◆ OPDRACHT: Schrijf uit het fragment over Engelse woordparen de passage over die begint bij de woorden "Any gebruik je" en eindigt na "have some (bevestigend).". Neem de tekst letterlijk over.

◆ TE LEZEN FRAGMENT:
┌────────

Advise/Advice/Advize
Advise met een S is het werkwoord, dus “adviseren”. Advice met een C is het zelfstandig naamwoord, dus “advies”. Met andere woorden: My firm adviSes all sorts of clients en My firm gives good adviCe. Advize met een Z bestaat gewoon niet. Sommigen zeggen dat dit de Amerikaanse spelling is, maar dat is gewoon onzin. Wat niet helpt, is dat Advize bijzonder vaak opduikt in namen van Nederlandse bedrijven… google het maar eens en je zult het zien. Een typisch Nederlands verzinsel.

Then of Than?
Een beetje lastig voor Nederlanders: “Ik ben groter dan jij”, “En dan gaan we naar…”. Dezelfde “dan”. In het Engels echter: than bij een vergelijking (I am bigger than you) en then als het bijwoord van tijd (And then we go to…). Eén gelukje: als je spreekt (ipv. schrijft), maakt het niet veel uit…

Amount of Number?
Amount kan je niet tellen. Number wel. Denk aan: A smaller number of glasses can hold a smaller amount of milk.

Less of Fewer?
Ook hier weer het “telprincipe”: Less gebruik je met dingen die je niet kan tellen. Fewer kan je wél tellen.  Of, om bovenstaande voorbeeldzin verder te gebruiken: Fewer glasses hold less milk. Wat niet helpt, is dat je in Brits-Amerikaanse winkels dan weer vaak ziet staan: 10 items or less, wat natuurlijk 10 items or fewer zou moeten zijn.

Any of Some?
Any gebruik je in vragende en negatieve zinnen, en some wordt gebruikt in bevestigende zinnen. Dus: Do you have any money? (vragend). No, I don’t have any (negatief) of anders: Yes, I have some (bevestigend).

└────────

◆ AANGELEVERDE RECORDS:

┌────────

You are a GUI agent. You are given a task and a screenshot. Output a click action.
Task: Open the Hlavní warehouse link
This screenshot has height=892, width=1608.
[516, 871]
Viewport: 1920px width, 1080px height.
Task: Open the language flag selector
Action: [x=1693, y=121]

└────────

◆ HET RESULTAAT:
Any gebruik je in vragende en negatieve zinnen, en some wordt gebruikt in bevestigende zinnen. Dus: Do you have any money? (vragend). No, I don’t have any (negatief) of anders: Yes, I have some (bevestigend).